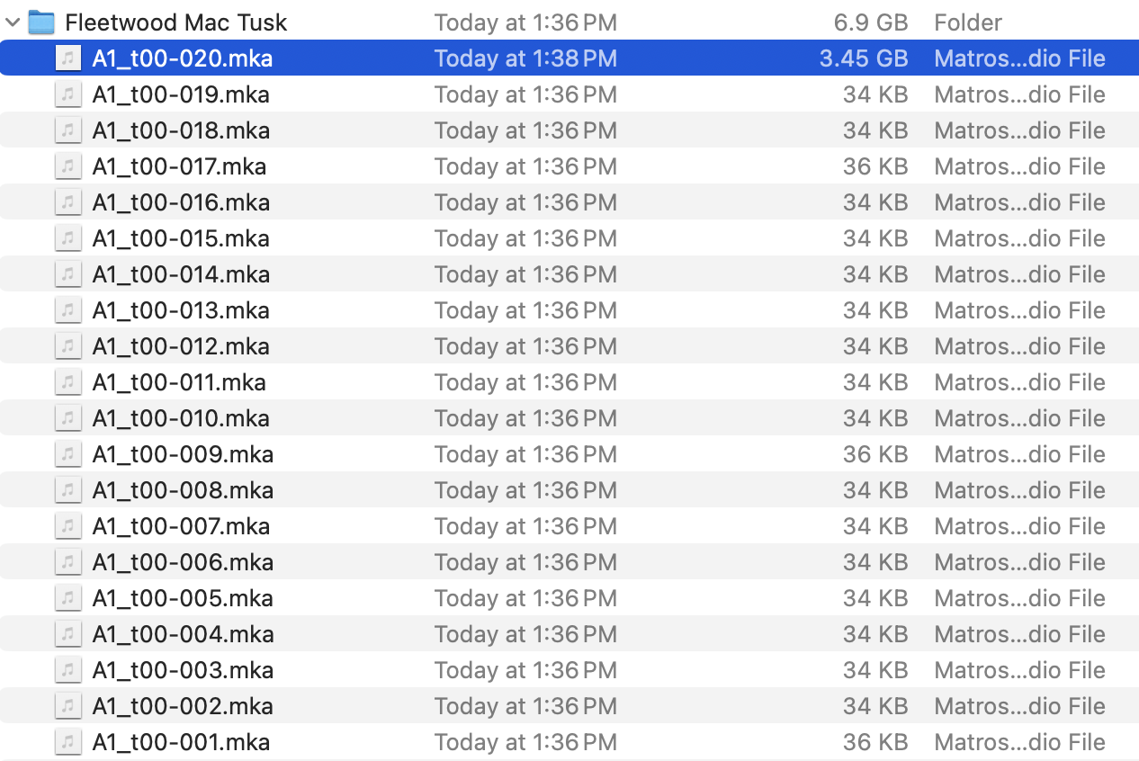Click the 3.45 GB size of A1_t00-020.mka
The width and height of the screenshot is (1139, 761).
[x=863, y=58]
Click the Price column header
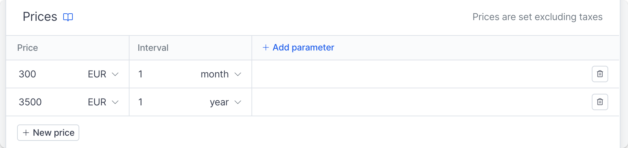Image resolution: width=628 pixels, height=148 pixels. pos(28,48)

TAREFA PROPOSTA:
Pode reescrever todos os dados acima trocando "Click" por "Tap", sem alterar mais nada e omitindo as imagens?

RESULTADO:
Tap the 3.45 GB size of A1_t00-020.mka
The width and height of the screenshot is (1139, 761).
[x=863, y=58]
Tap the Price column header
Image resolution: width=628 pixels, height=148 pixels. pos(28,48)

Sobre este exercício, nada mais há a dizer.